Diversified Gas & Oil PLC Operational Update (1921Z)
May 16 2019 - 2:01AM
UK Regulatory
TIDMDGOC
RNS Number : 1921Z
Diversified Gas & Oil PLC
16 May 2019
16 May 2019
DIVERSIFIED GAS & OIL PLC
("Diversified", "DGO" or the "Company")
Operating Update
Diversified Gas & Oil plc (AIM: DGOC), the US-based owner
and producer of gas and oil wells and operator of midstream assets
in the Appalachian Basin, is pleased to announce the following
operational update.
Highlights
-- Q1 net production of approximately 69 thousand barrels of oil
per day (kboepd) in line with year-end production
-- April production exceeded 70 kboepd from existing assets and
over 90 kboepd including production from the HG Energy II
assets
-- Ongoing integration of HG Energy II wells into portfolio with
production in line with expectations, with net production over 20
kboepd at the end of April
-- Q1 adjusted EBITDA of $62 million (hedged), with margins of
approximately 55%, consistent with year-end margins
Operations and Well Integration Update
The Company's Smarter Well Management programme (the "SWM
Programme") continues to support strong production from the
Company's assets. Net production for the three months ended 31
March 2019 averaged approximately 69 kboepd, generally in line with
31 December 2018 year-end net production of approximately 70
kboepd. When adjusted for typical seasonal and weather-related
production curtailments, net average production delivered a
marginal increase in the period compared with year end production.

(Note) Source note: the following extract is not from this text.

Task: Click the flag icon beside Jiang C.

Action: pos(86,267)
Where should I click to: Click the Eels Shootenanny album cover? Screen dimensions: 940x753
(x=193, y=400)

April net production from existing assets exceeded 70 kboepd and
further increased to over 90 kboepd inclusive of the recently
acquired HG Energy II assets.
In addition to optimising production from existing assets, DGO
is integrating the wells from HG Energy II acquisition (the
"Acquisition"), which closed in late April. The acquired wells are
producing in line with expectations and the seller-financed
compression projects previously disclosed are progressing to plan.

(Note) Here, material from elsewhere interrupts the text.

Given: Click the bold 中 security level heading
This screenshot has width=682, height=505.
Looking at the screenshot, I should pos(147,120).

Enhanced compression on two producing pads in Pennsylvania, on
which 21 wells sit, increased net production from approximately 6.2
kboepd to approximately 8.4 kboepd, an increase of more than 35%
and consistent with the Company's expectations of the project.
Total net production from the acquired assets was over 20 kboepd by
the end of April, and DGO expects to complete the remaining
compression project this month.
Financial Update
Realized prices for the quarter were in line with expectations
as DGO continues to actively manage commodity price volatility
through its ongoing hedging program, providing for stable cash
flows. The Company's lease operating expenses per unit of
production remained in-line with the fourth quarter 2018 and
general and administrative expenses were constant. Despite lower
commodity prices and the winter weather-related production
curtailments, on an unhedged and hedged basis, adjusted EBITDA* in
the first quarter approximated $63 million and $62 million,
respectively, equating to margins of nearly 55%, consistent with
year-end margins of approximately 61% and 53%, respectively.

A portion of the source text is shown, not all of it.